I decided to be grateful for what I had been given and make the most of it. They are curious; they love to discover and play - work with that! It was a revelation of sorts. We pulled out the tubs and have been counting and discovering. And what do you know....we are growing into mathematicians!! After only a month! Now, it's still not easy and I know I still have miles to go, but I am able to see progress and a deeper understanding. It has been a load of work on my part; not easy or pleasant. I am the one who has stretched and grown and for that I am grateful!!

I needed to be the one to learn the higher law; the one of Thanksgiving! I already had blessings - I just forgot to notice them. They are anxious to learn; I don't have to struggle alone.
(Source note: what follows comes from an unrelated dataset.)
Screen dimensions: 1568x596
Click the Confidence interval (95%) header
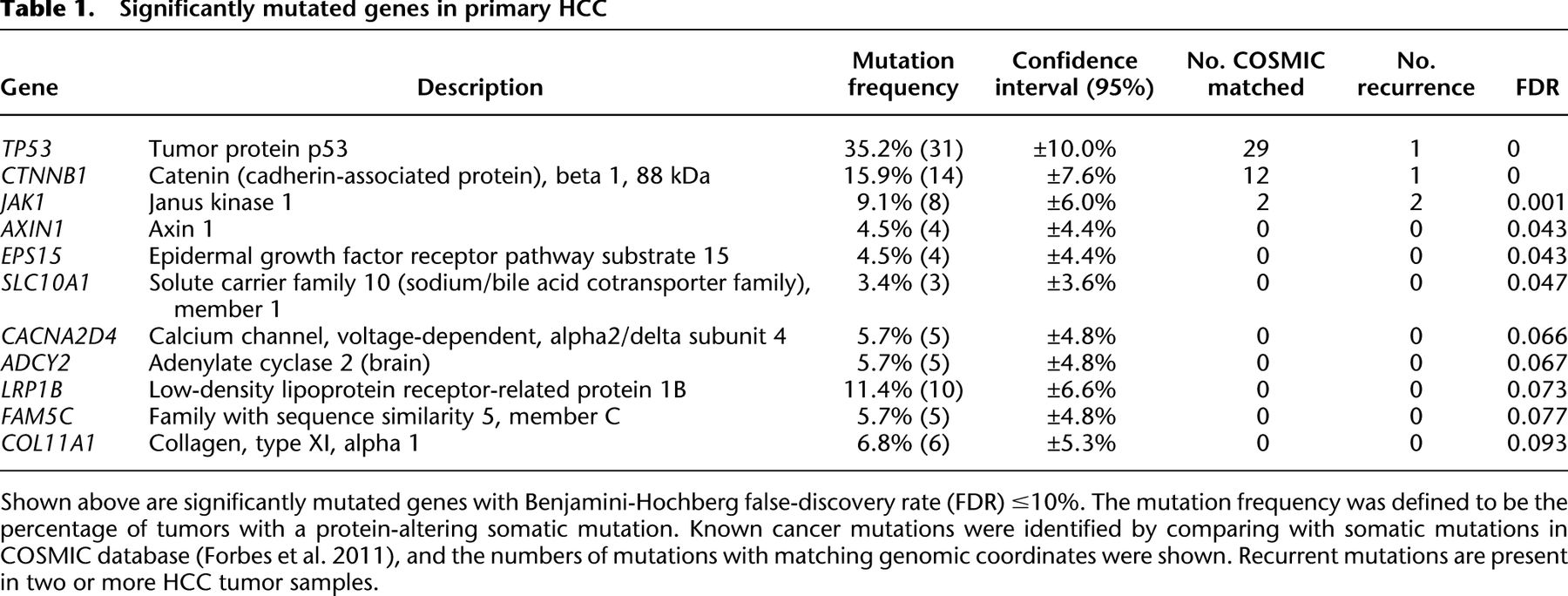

I hope I have learned to assess their needs more accurately, to look to MY resources, and how to swallow my pride and ask for help!!

"How wonderful it would be if we could help our children and grandchildren to learn thanksgiving at an early age. Thanksgiving opens the doors. It changes a child's personality. A child is resentful, negative-or thankful. Thankful children want to give, they radiate happiness, they draw people." ~ Sir John Templeton

I want to be a more Thankful person midst the challenges and not just after!! I'll start today!

I am grateful for.... my testimony, the Gospel, my children, family, friends, first grade students, my husband - Rich,
blogging friends and relationships, jobs, crisp weather, new blankets, football, airplanes, book group, trips, Emma-Gracie-Noah-Ariel-Hero-Jase (what great joys!), bookstores!!, Sonic, shopping, libraries, sunsets, gardens, choices, lotion, bed, lipgloss, soft socks, books!!!!

Happy Thanksgiving !!!

Monday, November 16, 2009

Saying Goodbye

Saying goodbye is NOT my favorite thing to do....

As a child it meant sad airport kisses as we left daddy at the terminal gate, goodbyes to grandparents each summer vacation, and farewell to friends when we moved - again!!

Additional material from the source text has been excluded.